GOAL OF THE EXERCISE:
Output exactly the lines between the one holding "This screenshot has height=499, width=1000." and the last line of the data below, both of those lines included.

AVAILABLE RECORDS:
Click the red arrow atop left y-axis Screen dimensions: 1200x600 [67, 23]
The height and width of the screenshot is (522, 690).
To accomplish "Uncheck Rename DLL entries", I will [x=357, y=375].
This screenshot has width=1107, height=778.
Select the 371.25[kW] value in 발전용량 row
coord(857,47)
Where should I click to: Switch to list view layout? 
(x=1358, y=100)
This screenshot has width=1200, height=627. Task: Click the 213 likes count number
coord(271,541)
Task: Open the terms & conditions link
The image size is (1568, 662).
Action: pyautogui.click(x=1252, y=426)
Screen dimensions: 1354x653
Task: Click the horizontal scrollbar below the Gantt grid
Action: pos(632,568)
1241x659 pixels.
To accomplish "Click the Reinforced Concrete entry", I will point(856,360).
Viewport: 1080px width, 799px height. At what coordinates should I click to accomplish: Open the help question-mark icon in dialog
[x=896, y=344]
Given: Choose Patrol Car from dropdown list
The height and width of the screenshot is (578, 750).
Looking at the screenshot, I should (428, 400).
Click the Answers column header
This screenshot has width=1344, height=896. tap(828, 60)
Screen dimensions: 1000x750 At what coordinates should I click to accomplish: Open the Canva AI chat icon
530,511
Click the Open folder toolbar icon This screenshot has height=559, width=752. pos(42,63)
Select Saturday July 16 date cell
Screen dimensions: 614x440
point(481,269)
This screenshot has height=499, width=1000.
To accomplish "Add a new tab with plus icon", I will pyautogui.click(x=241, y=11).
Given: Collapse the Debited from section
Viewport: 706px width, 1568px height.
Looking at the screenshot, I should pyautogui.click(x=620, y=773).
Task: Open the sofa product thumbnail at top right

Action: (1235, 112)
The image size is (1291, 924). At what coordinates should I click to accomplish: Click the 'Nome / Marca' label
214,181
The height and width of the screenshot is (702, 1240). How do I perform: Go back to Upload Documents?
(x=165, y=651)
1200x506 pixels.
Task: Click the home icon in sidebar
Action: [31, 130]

ANSWER AREA:
This screenshot has height=499, width=1000.
To accomplish "Add a new tab with plus icon", I will pyautogui.click(x=241, y=11).
Given: Collapse the Debited from section
Viewport: 706px width, 1568px height.
Looking at the screenshot, I should pyautogui.click(x=620, y=773).
Task: Open the sofa product thumbnail at top right

Action: (1235, 112)
The image size is (1291, 924). At what coordinates should I click to accomplish: Click the 'Nome / Marca' label
214,181
The height and width of the screenshot is (702, 1240). How do I perform: Go back to Upload Documents?
(x=165, y=651)
1200x506 pixels.
Task: Click the home icon in sidebar
Action: [31, 130]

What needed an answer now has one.